Provided information Start Marker
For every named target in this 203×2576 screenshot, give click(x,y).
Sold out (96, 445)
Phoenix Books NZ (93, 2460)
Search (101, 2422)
Provided information End Marker
Provided information Start Marker
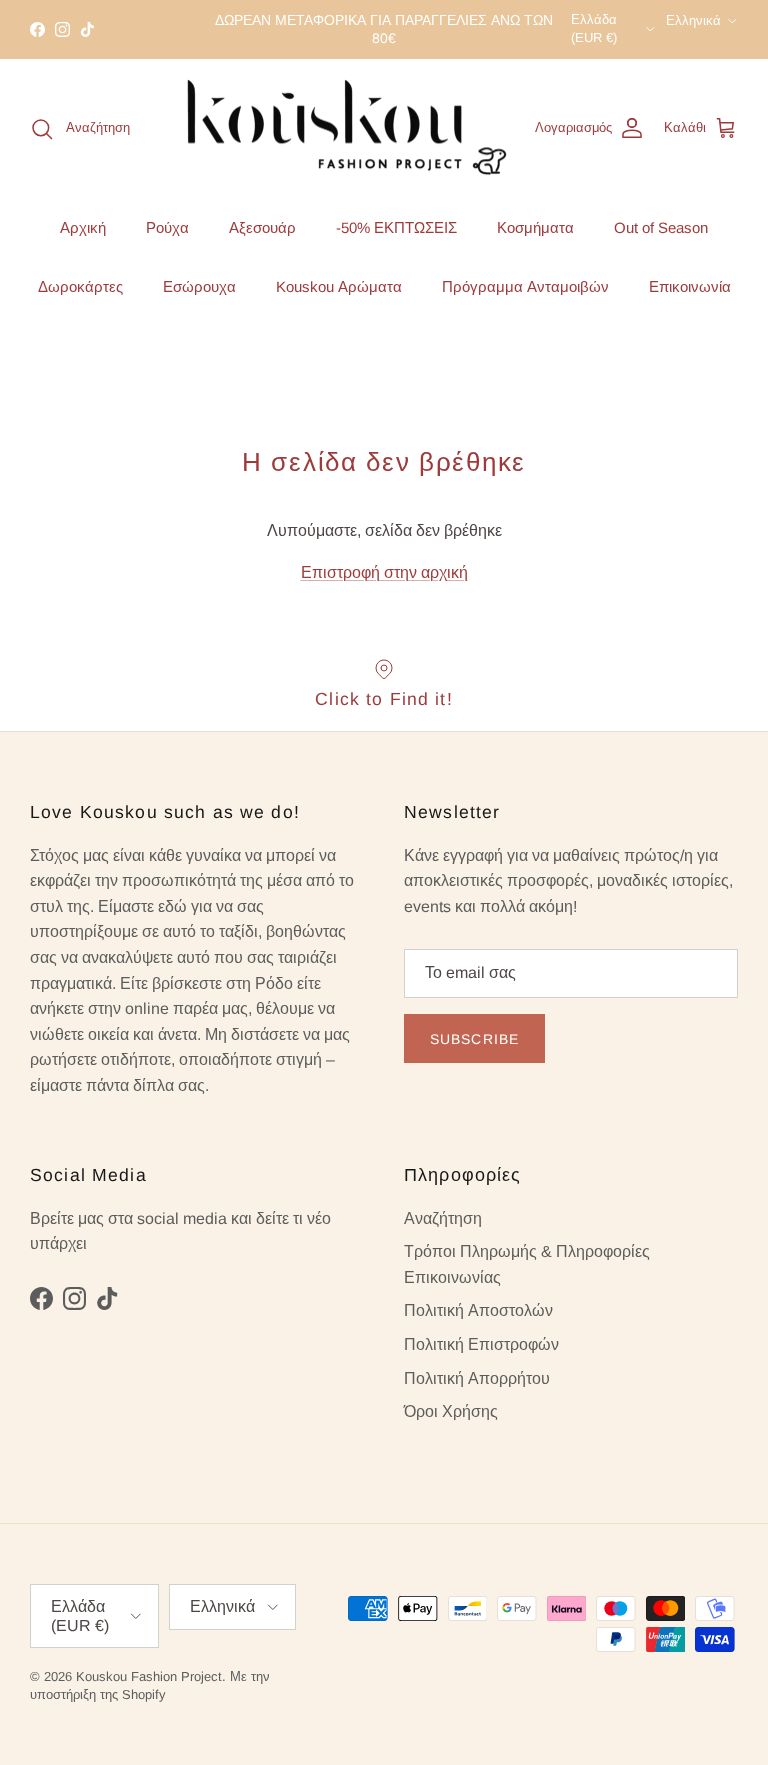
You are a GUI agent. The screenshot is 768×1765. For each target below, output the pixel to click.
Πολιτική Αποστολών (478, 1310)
Provided information End Marker
> **Problem details**
A complete answer reproduces every line of the records in which the word "click" occurs.

> **Output for this exercise**
For every named target in this 203×2576 screenshot, give click(x,y).
You are a GUI agent. The screenshot is 768×1765. For each target below, output the pixel to click.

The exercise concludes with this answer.